A set of draft company accounts have been prepared and they show that the director shareholders received “unlawful dividends”. What are the tax consequences of this and how can they best be managed? Jane McWilliam provides advice.

The last couple of years have been tough with many businesses having had significant contractions in profits compared to normal years. The impact of this is now becoming more apparent as companies prepare their annual accounts. The lower profits are bad enough but some director shareholders who take most of their income as dividends face an additional problem.

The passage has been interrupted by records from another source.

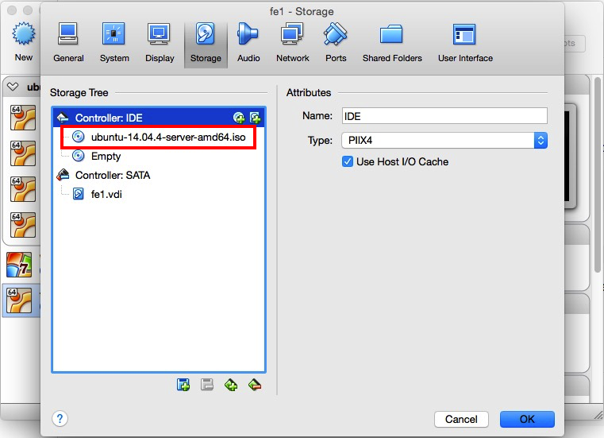
Task: Open the Type PIIX4 dropdown
Action: (x=444, y=141)
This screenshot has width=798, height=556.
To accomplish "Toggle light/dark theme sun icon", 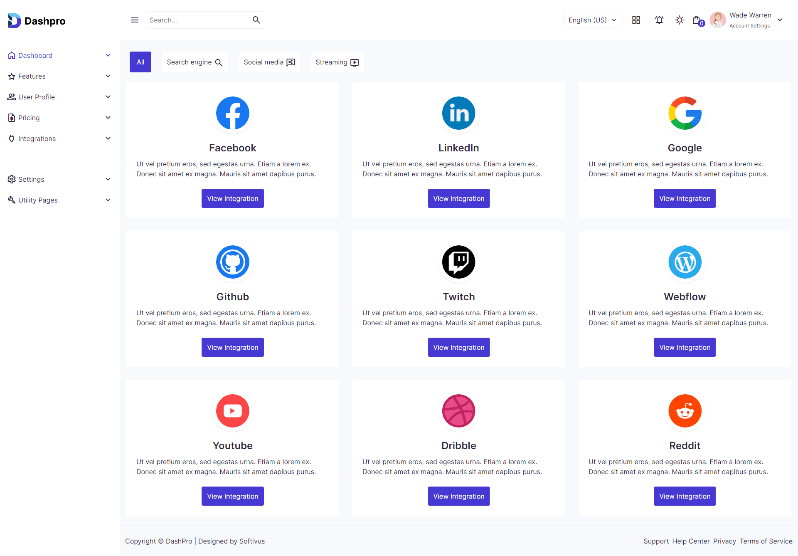I will pos(680,20).
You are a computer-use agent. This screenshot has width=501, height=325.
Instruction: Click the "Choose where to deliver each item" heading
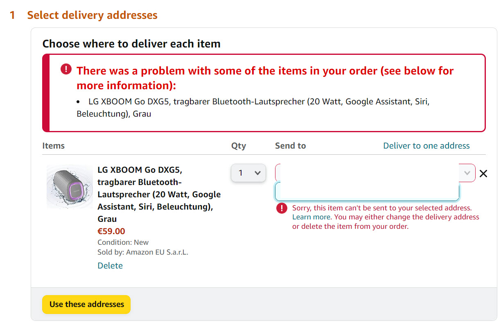pos(131,44)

Before a company can pay a dividend, it must have profits available. If dividends paid exceed a company’s profits (current plus brought forward), they are deemed unlawful. But that is not to say that company law does not permit them.

A shareholder who receives an unlawful dividend must repay it, or the part of it which is not covered by profits. In other words, it’s a de facto loan. This rule does not apply to dividends paid to shareholders (typically minority shareholders) who aren’t privy to the dividend approval process and could not reasonably be expected to know if the company had sufficient profits. Instead, they are taxable on the dividend as if it were not unlawful. This let out doesn’t apply to shareholders who are directors as they are always able to know or find out the company’s profit situation.

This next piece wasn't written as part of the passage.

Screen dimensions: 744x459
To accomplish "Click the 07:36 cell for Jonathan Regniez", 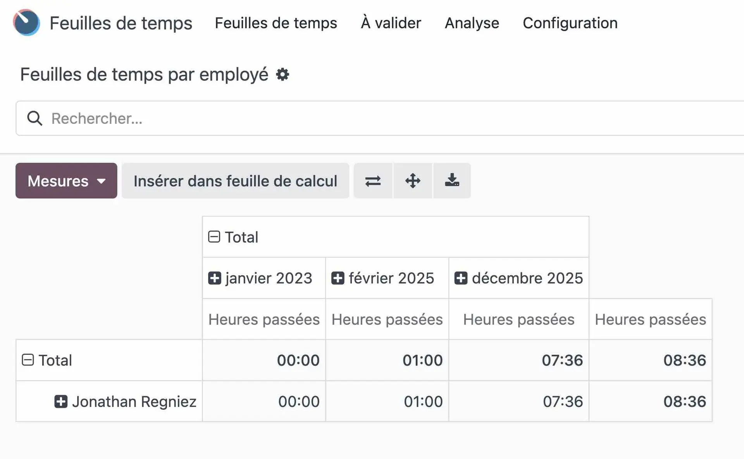I will tap(562, 401).
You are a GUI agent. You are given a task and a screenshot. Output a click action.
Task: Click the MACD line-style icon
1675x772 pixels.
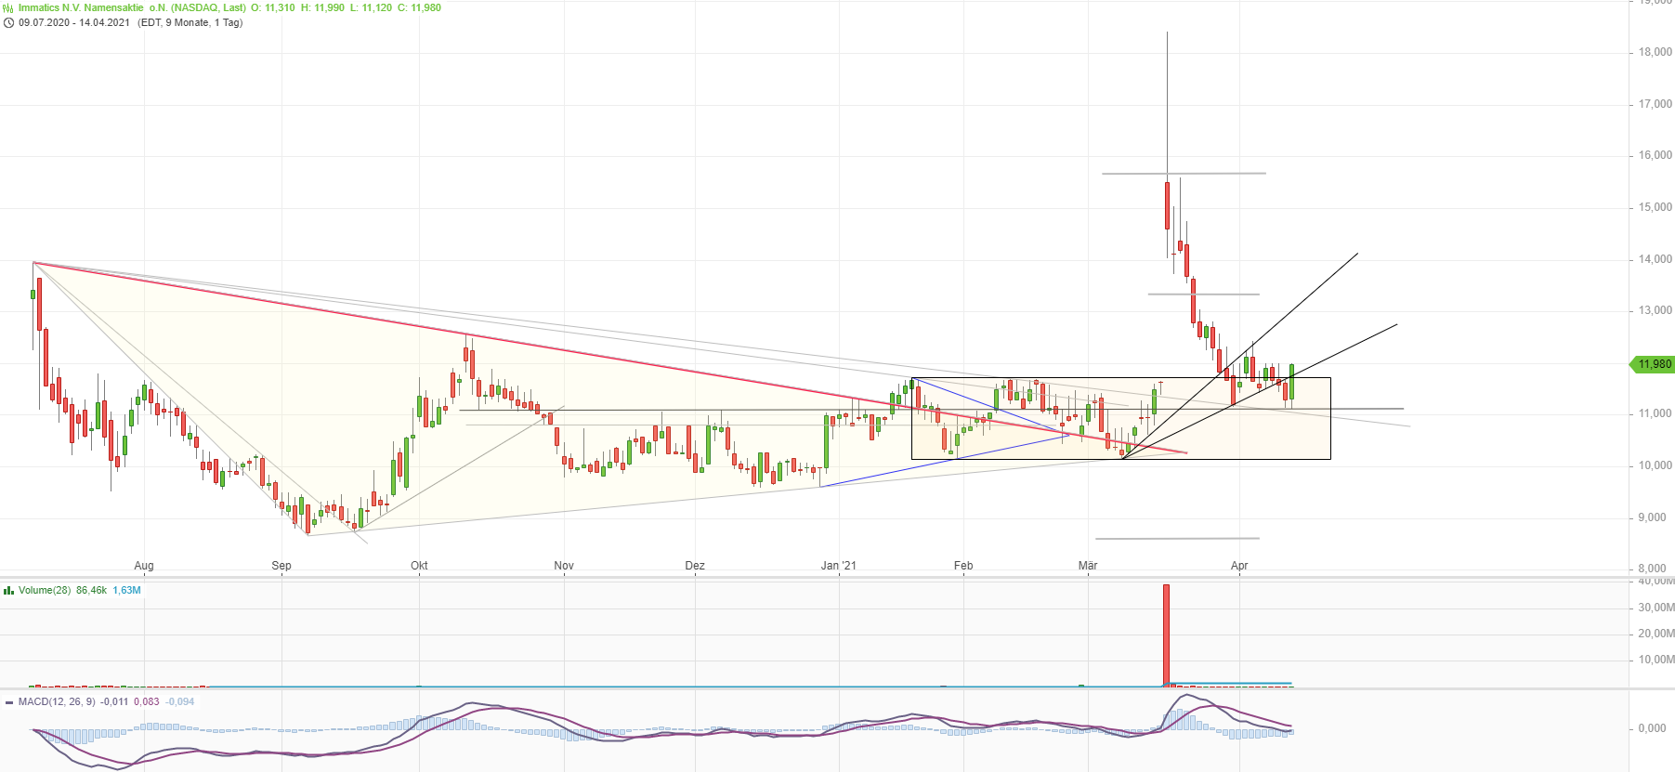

In the past, HMRC often argued that rather than unlawful dividends being a loan they were earnings (in effect salary). These days it accepts that unlawful dividends create a loan.

By maintaining the proper paperwork for dividends you’ll also leave little or no room for HMRC to argue that an unlawful dividend can be treated as salary.

Once the total amount of dividends paid unlawfully has been worked out it must be attributed to each shareholder in proportion to their shareholding and recorded as a loan to them in the company’s records. Naturally, they must repay the loan, although there is no deadline for this.

If a shareholder doesn’t repay their loan within nine months following the end of the company’s accounting period in which the dividends were paid, the company is “close” (controlled by five or fewer individuals) and the shareholder has a “controlling interest” in it (that is, they own or control 5% or more of the company’s ordinary share capital), it must pay tax equal to 33.75% of the loan that hasn’t been repaid.
If the shareholder owes the company more than £10,000 (taking account other amounts they already owe), a tax charge based on the benefit in kind rules applies. As the taxable amount is only 2% of the debt this charge is usually not significant. A more tax and financially efficient solution which broadly achieves the same result as if the dividend had not been unlawful, is for the company to waive the loan.

Dividends paid more than a company’s profits count as a loan to the shareholder, the result of which can be additional tax charges. However, these can be avoided by the company waiving the loan resulting from the “unlawful dividend”.